On "Quiet Hiring," Burnout, and Cutesy Names for Harmful Things
From CNBC:
"A new year is here, and with it, a new workplace phenomenon that bosses and employees should prepare for: quiet hiring.
Quiet hiring is when an organization acquires new skills without actually hiring new full-time employees, says Emily Rose McRae, who has led Gartner's future of work research team since its 2019 inception, focusing on HR practices.
Sometimes, it means hiring short-term contractors. Other times, it means encouraging current employees to temporarily move into new roles within the organization, McRae says.
...Hiring usually falls into one of three categories: backfilling old roles, creating new ones to help the company grow or addressing an acute, immediate need.
Quiet hiring is all about that third category, even if it doesn't technically involve any new hiring at all. The idea is to prioritize the most crucial business functions at a given time, which could mean temporarily mixing up the roles of current employees."
SIGH.
Listen to me closely: THIS IS NOT A HIRING TREND TO LOOK OUT FOR.

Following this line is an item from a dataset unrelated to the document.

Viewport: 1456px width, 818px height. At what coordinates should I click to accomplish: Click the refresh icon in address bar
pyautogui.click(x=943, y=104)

Could white supremacist workplace culture leadership do me a favor and stop giving things new names? Y'all did this last year with "quiet quitting" *cough* doing your job and only your job, then going home on time *cough*. And now you want HR to happily push employees to do jobs outside their job description - outside of the job you hired them to do - and give it a "cute" name? That's not a new thing. Quit acting like this is a new workforce tactic. "Quiet hiring" is something companies have been doing for years. Companies have been making employees take on the roles of multiple people "just for a little while" for decades. You know, "just until we end the hiring freeze" or "until we get through this recession." Who are y'all trying to fool? Y'all realize we all know the reasoning behind the line "other duties as assigned" being added to job descriptions, right? Your workers aren't stupid. Give your employees credit for knowing when they're being used with nothing more than a paycheck with no pay increase in return. Stop using HR to weaponize policies that lead to overworking people and push them to either be burnt out or quit.
There's nothing quiet about burning people out and overworking them with an overwhelming workload with no end in sight "for the good of the company."
That's a loud and clear message y'all have been sending for eons.